O Strep. viridans está envolvido em 45% dos casos, frequentemente a partir dos dentes. Os estreptococos fecais também são comuns, normalmente provenientes de procedimentos de diagnóstico e operatórios. Os estafilococos são responsáveis por 25% dos casos, frequentemente de celulite ou abcessos cutâneos.
A apresentação clínica é de febre, suores noturnos, perda de peso e fraqueza, com sintomas adicionais devidos a insuficiência cardíaca ou embolia.
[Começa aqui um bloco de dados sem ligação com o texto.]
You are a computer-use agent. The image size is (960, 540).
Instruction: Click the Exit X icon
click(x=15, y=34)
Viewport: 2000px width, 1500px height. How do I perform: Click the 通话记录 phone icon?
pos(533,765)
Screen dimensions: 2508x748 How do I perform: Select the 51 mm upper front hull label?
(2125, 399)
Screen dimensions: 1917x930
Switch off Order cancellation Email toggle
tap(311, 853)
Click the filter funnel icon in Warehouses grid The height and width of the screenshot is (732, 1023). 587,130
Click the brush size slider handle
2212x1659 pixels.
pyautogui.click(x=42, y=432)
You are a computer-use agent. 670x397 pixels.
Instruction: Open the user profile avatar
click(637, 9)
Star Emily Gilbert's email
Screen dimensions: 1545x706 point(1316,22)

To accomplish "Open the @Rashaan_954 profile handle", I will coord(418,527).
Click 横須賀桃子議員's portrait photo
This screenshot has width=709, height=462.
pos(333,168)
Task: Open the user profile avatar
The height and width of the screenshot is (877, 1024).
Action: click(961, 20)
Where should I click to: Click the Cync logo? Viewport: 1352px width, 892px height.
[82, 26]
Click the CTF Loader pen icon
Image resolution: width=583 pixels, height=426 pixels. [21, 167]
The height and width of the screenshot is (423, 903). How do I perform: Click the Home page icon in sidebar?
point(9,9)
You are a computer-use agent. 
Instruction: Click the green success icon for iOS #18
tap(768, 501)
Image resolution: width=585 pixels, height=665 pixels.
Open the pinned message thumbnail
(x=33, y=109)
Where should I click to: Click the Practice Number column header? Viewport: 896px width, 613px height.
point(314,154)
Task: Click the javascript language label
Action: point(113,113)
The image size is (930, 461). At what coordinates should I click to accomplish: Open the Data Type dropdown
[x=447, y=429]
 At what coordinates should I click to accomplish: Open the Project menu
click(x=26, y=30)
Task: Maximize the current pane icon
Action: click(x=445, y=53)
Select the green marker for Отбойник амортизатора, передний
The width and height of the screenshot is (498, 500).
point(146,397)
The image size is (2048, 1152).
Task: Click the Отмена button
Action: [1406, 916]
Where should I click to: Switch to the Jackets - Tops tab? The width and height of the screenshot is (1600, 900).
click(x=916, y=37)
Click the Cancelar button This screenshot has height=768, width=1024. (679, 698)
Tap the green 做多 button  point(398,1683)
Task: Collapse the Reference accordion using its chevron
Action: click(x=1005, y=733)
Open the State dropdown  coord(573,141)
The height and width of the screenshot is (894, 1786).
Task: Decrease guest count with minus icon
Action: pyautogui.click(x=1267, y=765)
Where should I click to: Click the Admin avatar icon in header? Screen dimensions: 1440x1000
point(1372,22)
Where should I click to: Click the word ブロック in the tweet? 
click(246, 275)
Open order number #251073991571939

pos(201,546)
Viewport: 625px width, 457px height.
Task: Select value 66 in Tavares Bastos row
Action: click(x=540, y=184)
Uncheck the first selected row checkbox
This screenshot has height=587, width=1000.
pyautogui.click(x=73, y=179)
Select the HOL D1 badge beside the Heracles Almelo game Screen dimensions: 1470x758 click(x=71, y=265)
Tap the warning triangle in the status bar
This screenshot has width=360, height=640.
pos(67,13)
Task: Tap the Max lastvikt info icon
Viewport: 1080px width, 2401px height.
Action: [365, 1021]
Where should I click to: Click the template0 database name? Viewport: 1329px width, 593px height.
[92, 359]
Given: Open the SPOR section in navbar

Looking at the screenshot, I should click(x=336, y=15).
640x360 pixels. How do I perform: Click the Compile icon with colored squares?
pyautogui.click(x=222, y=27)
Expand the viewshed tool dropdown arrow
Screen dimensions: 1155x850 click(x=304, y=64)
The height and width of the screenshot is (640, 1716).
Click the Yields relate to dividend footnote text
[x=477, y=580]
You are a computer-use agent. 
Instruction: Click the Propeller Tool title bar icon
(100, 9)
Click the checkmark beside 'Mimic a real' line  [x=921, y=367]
Os sopros cardíacos são comuns. Também é muito comum um enfarte renal focal, nefrite focal ou glomerulonefrite difusa, resultando em hematúria microscópica e proteinúria.
O início da doença pode ser difícil de datar.
A endocardite infecciosa subaguda distingue-se da forma aguda de endocardite, menos comum, com base na virulência do organismo patogénico envolvido e na apresentação clínica. A incidência, a investigação, o tratamento, etc. da endocardite infecciosa subaguda são considerados com as outras formas de endocardite.